東日本vs東海、東京〜北陸の旅客獲得競争はあるか

 北陸新幹線は、1997年に東京〜長野間が開業した。当時は北陸まで到達していなかったから「長野新幹線」と呼ばれた。15年に長野〜金沢間が開業し、ついに福井県敦賀まで到達する。福井県にとって待望の「東京直通新幹線列車」だ。

 東京から福井、敦賀へ行く場合の所要時間を現行ダイヤと比較してみよう。そうはいっても、最短所要時間で乗り継げる時間帯が異なるので、最速列車同士の比較は参考程度だ。実際には乗りたい時間、到着したい時間、運賃+特急料金の比較になる。

 東京〜福井間の北陸新幹線で最速列車「かがやき」は所要時間が2時間51分。従来の北陸新幹線を金沢で乗り継ぎ、在来線特急を利用するルートは最速で3時間27分だから、約36分の短縮になる。東海道新幹線を米原で乗り継ぐルートは最速で3時間20分となっていて、約29分の短縮だ。運賃+特急料金は全区間北陸新幹線の場合は1万6010円。金沢乗り継ぎが1万6340円。米原乗り継ぎが1万5130円。

 東京〜福井間は、いままで時間帯によっては東海道新幹線経由のほうが早かった。JR東日本対JR東海の構図だ。しかし3月16日からは、北陸新幹線経由のほうが早い。乗り継ぎなしで行けるところも強みだろう。鉄道・運輸機構に「乗り継ぎ1回の精神的負担は30分の所要時間増に相当する」という報告書がある。これからは“精神科的に”1時間も短縮される。

 東京〜敦賀間の北陸新幹線で最速列車のかがやきは所要時間が3時間8分。従来の北陸新幹線を金沢で乗り継ぎ、在来線特急を利用するルートは最速3時間58分だから、約50分の短縮になる。
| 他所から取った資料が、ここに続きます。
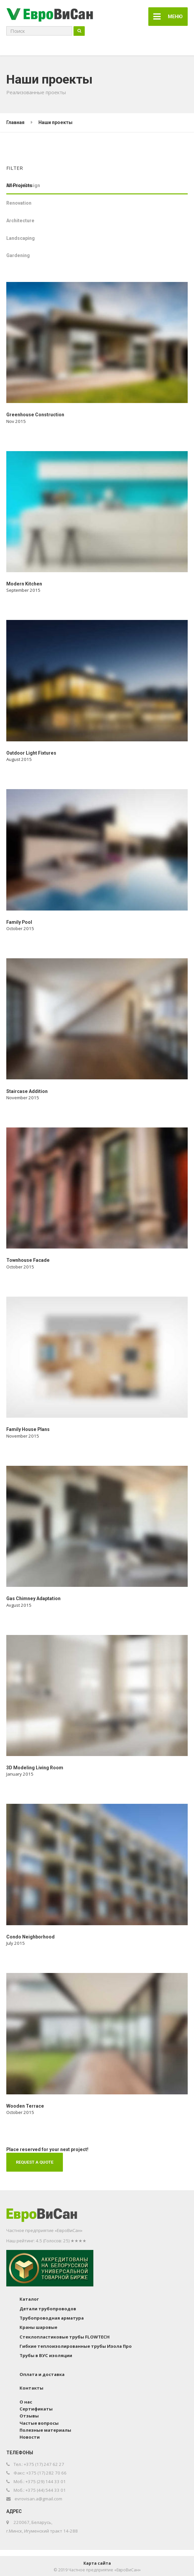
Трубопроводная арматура (52, 2317)
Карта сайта (97, 2562)
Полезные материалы (45, 2429)
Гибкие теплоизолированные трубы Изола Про (76, 2345)
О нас (26, 2401)
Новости (30, 2436)
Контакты (31, 2387)
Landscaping (20, 236)
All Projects (19, 184)
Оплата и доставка (42, 2373)
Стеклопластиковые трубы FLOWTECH (65, 2336)
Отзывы (29, 2415)
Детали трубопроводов (48, 2307)
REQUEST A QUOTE (34, 2160)
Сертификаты (36, 2407)
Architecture (20, 219)
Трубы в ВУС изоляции (46, 2354)
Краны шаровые (38, 2326)
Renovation (18, 201)
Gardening (18, 254)
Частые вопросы (39, 2422)
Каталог (29, 2298)
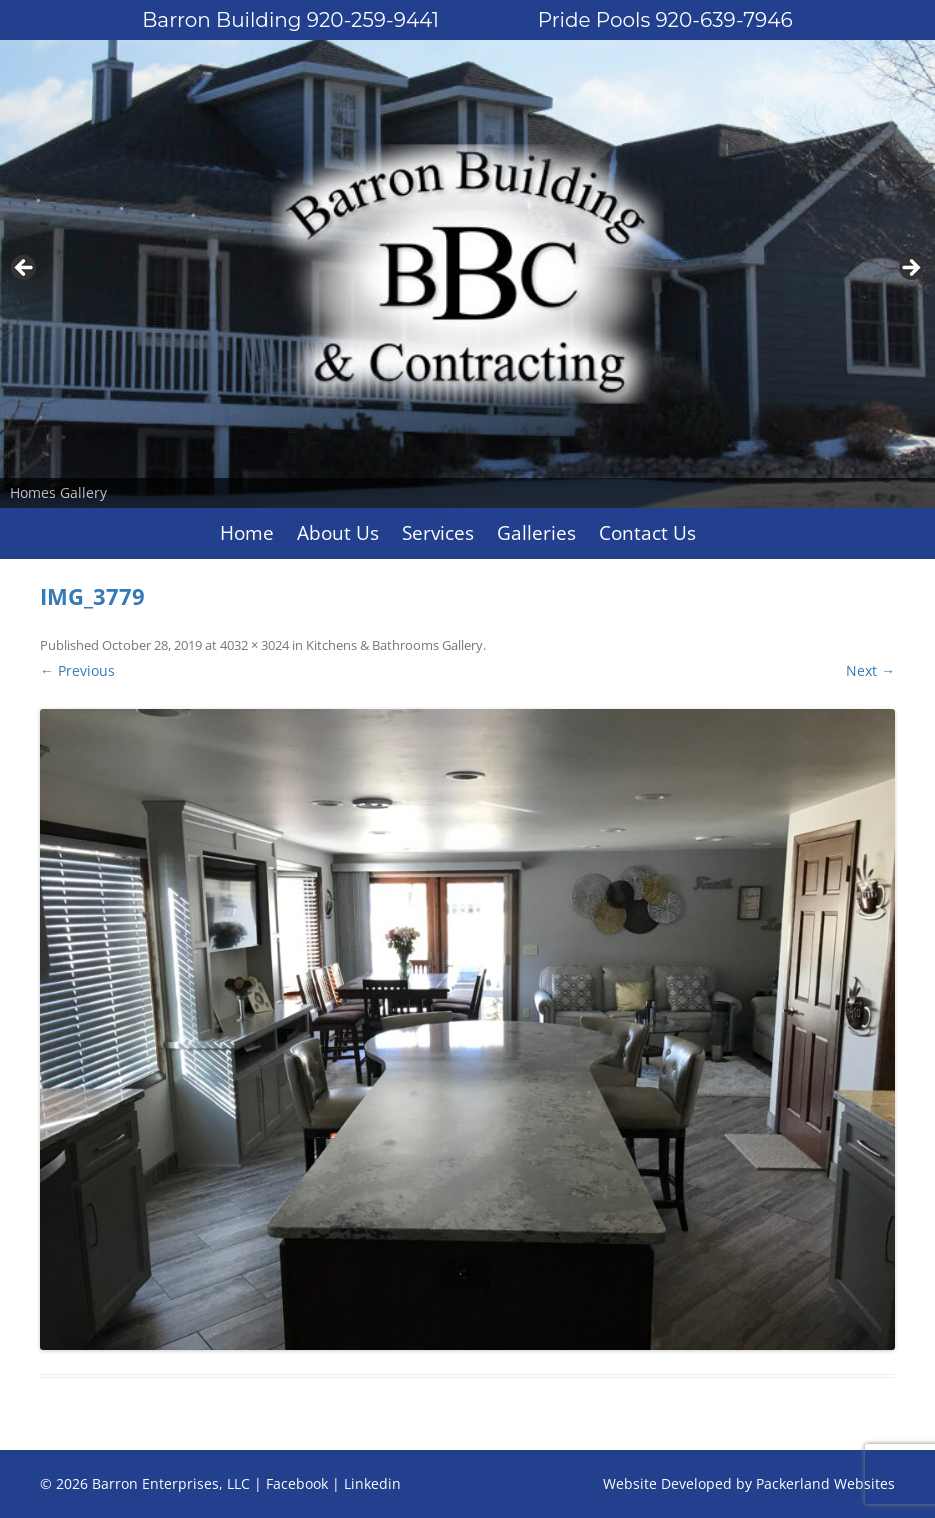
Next (910, 269)
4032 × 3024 (254, 645)
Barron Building (290, 20)
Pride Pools (665, 20)
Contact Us (647, 533)
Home (247, 533)
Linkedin (372, 1483)
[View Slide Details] (467, 274)
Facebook (297, 1483)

東海道新幹線を米原で乗り継ぐルートは最速で2時間45分で、約23分の増加となる。運賃+特急料金は全区間北陸新幹線で1万6360円。金沢乗り継ぎが1万7550円。米原乗り継ぎが1万4030円。

 東京〜敦賀間は、北陸新幹線が延伸開業しても東海道新幹線経由のほうが早い。ただし2時間45分は2回の乗り継ぎがある。東京から「のぞみ」、名古屋で「ひかり」に、米原で「しらさぎ」に乗り継ぐ。しらさぎは名古屋発の便があるが、名古屋でしらさぎに乗り継いだ場合の所要時間は、最速で2時間51分となる。北陸新幹線との所要時間差は9分だ。

 東京と福井を結ぶ鉄道ルートは、JR東海が所要時間と運賃で有利だった。これからはJR東日本が所要時間で優位となる。東京〜敦賀間は所要時間、運賃ともJR東海に軍配が上がる。JR東日本とJR西日本は「東京〜福井・敦賀、乗り継ぎなし」をアピールすることになる。福井県にとっては観光誘客のチャンスだ。

 もっともJR東海は東名阪の太い需要を抱えており、東京〜福井のルートでJR東日本と真剣勝負するつもりはないだろう。現状のままでも有利だからだ。何か仕掛けるとすれば、名古屋途中下車プランの旅行商品や、得意の「推し旅ツアー」で米原、長浜を取り込むくらいか。